A number of cameo characters from her working life come and go as all sense of proportion are lost at school. These characters include Eva's teenage son, Rusty.
As Book One draws to a close, the disparate threads of the plot are drawn together and revealed to have a common origin and meaning. Book Two introduces some new characters and places, including Monaco and Tuscany, Italy.

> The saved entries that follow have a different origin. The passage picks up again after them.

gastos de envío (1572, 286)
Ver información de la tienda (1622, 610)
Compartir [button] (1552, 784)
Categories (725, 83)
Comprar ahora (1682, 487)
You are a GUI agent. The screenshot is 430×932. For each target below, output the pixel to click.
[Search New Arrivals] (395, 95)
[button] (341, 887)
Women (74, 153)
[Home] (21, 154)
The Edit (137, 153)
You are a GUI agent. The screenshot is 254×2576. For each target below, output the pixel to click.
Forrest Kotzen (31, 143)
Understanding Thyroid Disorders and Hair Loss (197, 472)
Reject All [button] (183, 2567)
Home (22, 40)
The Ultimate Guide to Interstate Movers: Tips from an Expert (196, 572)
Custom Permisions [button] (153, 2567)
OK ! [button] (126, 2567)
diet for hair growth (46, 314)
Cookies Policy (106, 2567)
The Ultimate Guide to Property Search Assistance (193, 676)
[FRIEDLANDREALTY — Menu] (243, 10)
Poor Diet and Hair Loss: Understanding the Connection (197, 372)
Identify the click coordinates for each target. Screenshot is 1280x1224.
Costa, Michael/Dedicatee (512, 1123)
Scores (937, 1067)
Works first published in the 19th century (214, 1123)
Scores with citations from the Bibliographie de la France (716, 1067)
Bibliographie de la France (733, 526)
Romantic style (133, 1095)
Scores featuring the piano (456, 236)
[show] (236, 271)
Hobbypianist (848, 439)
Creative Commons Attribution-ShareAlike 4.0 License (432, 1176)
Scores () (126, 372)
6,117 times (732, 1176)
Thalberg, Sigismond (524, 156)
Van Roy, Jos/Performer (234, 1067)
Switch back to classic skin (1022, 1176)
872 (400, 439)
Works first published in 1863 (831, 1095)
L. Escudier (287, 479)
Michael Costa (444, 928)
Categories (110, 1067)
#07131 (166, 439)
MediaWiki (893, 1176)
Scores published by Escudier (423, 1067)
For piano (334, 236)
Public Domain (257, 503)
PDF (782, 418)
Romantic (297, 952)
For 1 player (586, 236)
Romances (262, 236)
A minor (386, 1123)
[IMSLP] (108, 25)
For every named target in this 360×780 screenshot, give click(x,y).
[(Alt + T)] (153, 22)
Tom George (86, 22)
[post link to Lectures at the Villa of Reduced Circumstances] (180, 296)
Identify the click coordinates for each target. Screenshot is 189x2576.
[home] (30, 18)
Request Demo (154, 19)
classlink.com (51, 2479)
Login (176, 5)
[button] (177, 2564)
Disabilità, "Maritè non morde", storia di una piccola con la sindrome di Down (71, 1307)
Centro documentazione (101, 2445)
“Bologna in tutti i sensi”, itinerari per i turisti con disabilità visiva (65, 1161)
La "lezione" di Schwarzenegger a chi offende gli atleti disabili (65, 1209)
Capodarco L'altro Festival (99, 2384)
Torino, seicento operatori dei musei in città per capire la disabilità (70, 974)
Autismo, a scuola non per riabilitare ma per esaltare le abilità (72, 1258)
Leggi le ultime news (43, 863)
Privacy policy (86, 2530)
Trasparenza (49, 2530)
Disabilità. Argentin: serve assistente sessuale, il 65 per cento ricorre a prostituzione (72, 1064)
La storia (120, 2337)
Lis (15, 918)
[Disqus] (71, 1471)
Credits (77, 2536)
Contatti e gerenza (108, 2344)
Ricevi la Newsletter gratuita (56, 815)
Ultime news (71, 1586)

A large free sample of the book is available at
www.myebook.com/meiraeliot/
Excerpt
Ten minutes into her double lesson, by now in a lather of sweat, with a fresh ladder in her tights and a faint smell of damp sheep rising from her rain-sodden Merino wool twinset, Eva emerged from the cloister to find another downpour unleashing itself on to the cobblestones. Ruined hairdo braced downwards to ward off the elements, the Hebrews clutched to her ample bosom, Eva started her third dash across the courtyard, almost running blind into the arms of a camel-coated stranger, who looked distinguished, grizzled and confused.
"Question!" he hailed, with raised right arm, across an invisible sea of wealth and privilege that apparently rendered complete sentences superfluous when talking to damp teachers and other social inferiors. This utterance was enough to startle the forces of physical motion into bringing Eva's forging body to an ungainly halt, at the very moment her mind was deciding that she did not even remotely have time to stop, and equally that she did not at all like this Morse-code-like form of address. She turned her face upwards and sideways, both towards the elements and in the direction of the immaculate camel coat, blurred on the other side of her rain-spattered glasses. A sense of detached, clinical wonder overcame her for an instant at the way an otherwise rational, sensible adult can be trained to obedience like a dog, with a single authoritative syllable from a well-heeled stranger. She also found herself wondering how it was neurologically possible for the body to obey ahead of the mind's decision not to.
"Can I help you?" she heard herself asking, her mind now decorously falling over the precipice that divides normal workaday tension from the silent hysteria of impending burnout, as she pictured the group that should by now have long been intent on the Letter to the Hebrews descending into irretrievable acts of classroom decadence.